К 110-летию со дня рождения Залмана Шифрина
Юморист Ефим Шифрин концерты в Беларуси дает не часто. Но если уж приезжает, то не только выступает, но и посещает местные достопримечательности. Во всяком случае, во время одного из последних визитов в Синеокую он побывал в Брестской крепости, в Гродно совершил променад по пешеходной улице, погулял по Орше и заглянул в… городской поселок Дрибин. Если с первыми экскурсионными пунктами все понятно, то касательно последнего наверняка есть вопросы: ну зачем популярному артисту тратить время на глубинку? Обойти этот Дрибин вдоль и поперек можно за час, да и ничего выдающегося в нем не сыскать.
Но это на первый взгляд. Если же копнуть глубже, то выяснится, что в Дрибине – некогда еврейском местечке – скромная площадь не пропорциональна степени таланта его жителей. Например, поселок давно гремит традициями шаповальства. Однако Ефим Шифрин приезжал сюда вовсе не за валенками ручной работы, а чтобы отдать дань памяти семье. И в первую очередь отцу. Именно здесь 110 лет назад родился Залман Шифрин.
***
На Дрибинском еврейском кладбище сегодня можно найти лишь одну могилу, официально имеющую отношение к Шифриным: здесь похоронена некая Шифрина Ривка Мирьям, умершая в 1932 г. Наверняка родственница. Что косвенно подтверждают и воспоминания Залмана: “В местечке половина, а может быть и больше еврейских семей являлись Рабиновичами и Шифриными; почти все состояли в родстве между собой…” Тогда почему об этом не свидетельствуют надгробия? Оказывается, большая их часть – это камни-валуны с лаконичной эпитафией, где фамилии стерты временем или вовсе не указаны. Меж тем пуповина рода Шифриных – в Дрибине. Отсюда деды и прадеды Залмана.

- **ПИСЬМЕННЫЕ ЗАДАНИЯ**
**a)** Выпишите из исходного текста отрывок от слов «Но это на первый» до слов «родился Залман Шифрин.» включительно.
**b)** Назовите по исходному тексту все места, где Ефим Шифрин побывал во время одного из последних визитов в Беларусь.

- **ВЫДЕРЖКА ИЗ ДАННЫХ**
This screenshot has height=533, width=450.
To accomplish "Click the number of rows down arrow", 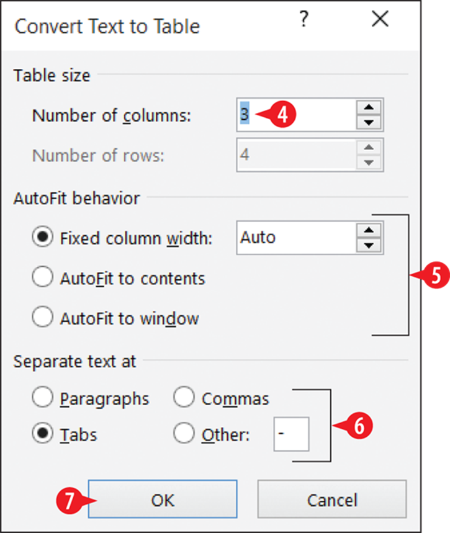I will [368, 162].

- **ОТВЕТЫ К ЗАДАНИЯМ**
**a)**
Но это на первый взгляд. Если же копнуть глубже, то выяснится, что в Дрибине – некогда еврейском местечке – скромная площадь не пропорциональна степени таланта его жителей. Например, поселок давно гремит традициями шаповальства. Однако Ефим Шифрин приезжал сюда вовсе не за валенками ручной работы, а чтобы отдать дань памяти семье. И в первую очередь отцу. Именно здесь 110 лет назад родился Залман Шифрин.

**b)** Брестская крепость, Гродно, Орша, городской поселок Дрибин.